■ DIRECTIONS
Below are records. Find each line in them that holds the word "computer" and copy it.

========================

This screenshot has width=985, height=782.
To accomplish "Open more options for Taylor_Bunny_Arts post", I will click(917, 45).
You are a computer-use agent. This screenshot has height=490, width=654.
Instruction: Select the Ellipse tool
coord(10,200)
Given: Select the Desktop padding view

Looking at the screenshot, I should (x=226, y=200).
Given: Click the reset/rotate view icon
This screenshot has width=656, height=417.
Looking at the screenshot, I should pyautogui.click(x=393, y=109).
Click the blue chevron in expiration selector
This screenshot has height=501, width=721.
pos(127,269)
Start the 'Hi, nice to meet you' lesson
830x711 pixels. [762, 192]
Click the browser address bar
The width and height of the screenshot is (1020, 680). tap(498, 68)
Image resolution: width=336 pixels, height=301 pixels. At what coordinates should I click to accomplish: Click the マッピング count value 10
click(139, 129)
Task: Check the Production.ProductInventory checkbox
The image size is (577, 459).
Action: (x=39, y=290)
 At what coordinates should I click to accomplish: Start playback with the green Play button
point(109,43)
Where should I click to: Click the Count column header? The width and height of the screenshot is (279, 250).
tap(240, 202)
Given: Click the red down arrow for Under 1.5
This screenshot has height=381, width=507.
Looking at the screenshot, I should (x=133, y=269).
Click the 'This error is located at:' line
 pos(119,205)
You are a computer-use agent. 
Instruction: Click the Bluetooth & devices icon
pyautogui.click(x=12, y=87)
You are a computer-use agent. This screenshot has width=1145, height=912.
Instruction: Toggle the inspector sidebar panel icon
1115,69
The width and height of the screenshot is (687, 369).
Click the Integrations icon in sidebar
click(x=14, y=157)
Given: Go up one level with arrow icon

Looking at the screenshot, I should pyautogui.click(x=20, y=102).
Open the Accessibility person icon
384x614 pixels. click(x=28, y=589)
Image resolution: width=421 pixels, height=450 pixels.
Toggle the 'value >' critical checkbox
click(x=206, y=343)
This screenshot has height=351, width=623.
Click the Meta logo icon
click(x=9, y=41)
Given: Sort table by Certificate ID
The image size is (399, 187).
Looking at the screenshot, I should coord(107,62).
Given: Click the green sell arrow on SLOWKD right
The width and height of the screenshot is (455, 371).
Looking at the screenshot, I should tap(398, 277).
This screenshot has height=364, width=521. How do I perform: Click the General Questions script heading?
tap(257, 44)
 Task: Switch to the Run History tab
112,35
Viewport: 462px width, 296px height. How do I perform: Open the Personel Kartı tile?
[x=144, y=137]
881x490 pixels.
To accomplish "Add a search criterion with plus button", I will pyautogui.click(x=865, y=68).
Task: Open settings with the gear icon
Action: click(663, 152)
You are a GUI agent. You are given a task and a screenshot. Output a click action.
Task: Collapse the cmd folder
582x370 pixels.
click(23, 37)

========================

■ EXERCISE OUTPUT
You are a computer-use agent. This screenshot has height=490, width=654.
You are a computer-use agent. 
You are a computer-use agent. This screenshot has width=1145, height=912.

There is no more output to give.